2015-10-21 06:22:24 | 投資戦略
NY株は3連騰後、この日は小幅安。
ダウ平均の足を引っ張ったのはIBMで2010年10月の水準にまで落ち込んだ。売上が予想を下回ったことを嫌気した。IBMといえばバフェットが筆頭株主で発行株式の5.87%所有する。株価は2013年初めから21%も下落した。現在のPER12倍(予想ベースでは8.7倍)、利回り5.2%とバフェットの基準からすると安心にして保有できる銘柄である。
クラウド時代を迎えIT業界の先行きの構造が大きく転換し、同社もハードからITサービス部門へ事業転換中だが、その成果が業績には示現していない。
しかしバフェットには1年先ではなく3~5年先のIBMの見通しが投資の基準になっている。株価は下落したが利回り5.2%というのは米国債2.07%よりはるかに高いリターンを得ることができる。

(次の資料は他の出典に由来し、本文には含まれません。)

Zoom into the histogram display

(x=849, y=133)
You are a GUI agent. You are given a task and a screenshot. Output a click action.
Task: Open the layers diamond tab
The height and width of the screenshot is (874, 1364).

市場が評価する基準とバフェットの尺度の違いはことIBMに関しては大きい。現在のIBMの構造改革が成功すれば、IBMはかつてのようにアメリカ企業のシンボル的な存在になるとみる。彼の目にはアマゾン・コム(AMZN)やフエィスブック(FB)よりもIBMの将来は確実につかめるという自信がある。
米国の株式市場が生んだ世紀の投資家だけにその判断は無視できない。同時に株式投資の在り方を教えてくれている。
「私には1年先の相場予想はできない。しかし3年、5年先は予想できる」という信念のあらわれがIBMやコカコーラ(KO)への大量投資に現れている。
反面、指数の動きに大きくアウトパフォームする銘柄もちゃんと選択している。それがIBMの株価の短期的な下落を埋める役目をはたしている。われわれは、その銘柄に大きな関心を払ってきた。

9月を起点にするNY株の反騰局面では日本株は立ち遅れてきた。足元の日米の差を埋めるのは今月下旬から始まる4半期の決算発表である。短期的な企業業績には日本株に魅力のある銘柄が多い。